SAWS tells travellers to stay sharp, but the “rainfall will start to ease off in most parts of the country” and that Friday and Saturday will be great along the coast.
Get out there and live!
But Sunday and Monday we are back in the troughs, one on the surface supported by another in the upper air.
We have a 60% puddle over our area with scattered showers and thunderstorms.
They may be go-there-and-see days, because you have a 40% chance of enjoying awesomeness.
The temperatures will be delightfully warm and cool.
Right now, as I sit here tick-tacking away it is susurrating, rain is glorting in the downpipes and splattering on the cement.
Just non-stop all day. We have had 80mm in 24 hours out here on Gonubie Point, according to the late Dr Beorn Uys’s still-active rain gauge.

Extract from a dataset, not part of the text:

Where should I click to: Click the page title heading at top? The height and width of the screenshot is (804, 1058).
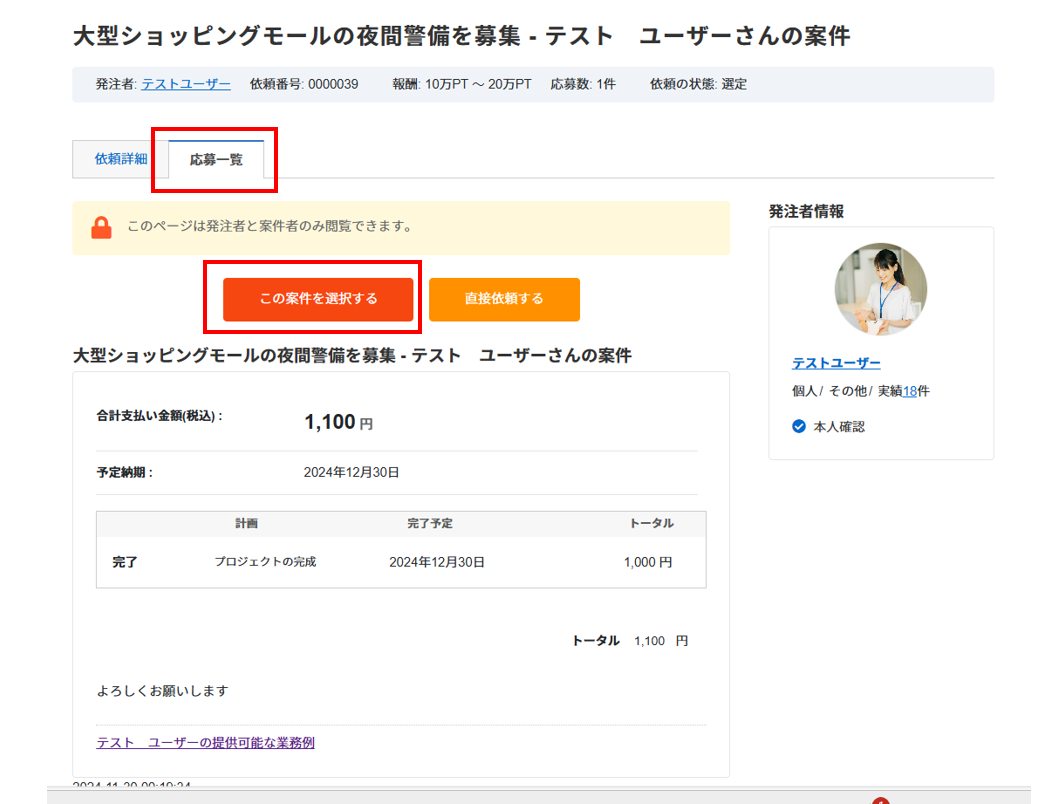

It started arriving on Tuesday evening.
I was in Beacon Bay. One look and I knew the forecast was accurate
Like a white bomb, cloud was billowing higher, higher, the sunset rays giving it an luminescence which, honestly, made me knype.
For I still had to get to Gonubie Point!
I bade a hasty farewell to the dorter, leapt astride Hetty — OK, I don’t really leap onto the bike much these days — but for the sake of the story, I mounted that machine.
I had the anxiety in me.
The problem was that I was riding alongside this brewing climate monster heading northwest and still needed to get across the upper Quenera, up the hill, under the N2, down the flawless 4km white cement road into Gonubie Main Road.
And I did that and could see down the road — a head!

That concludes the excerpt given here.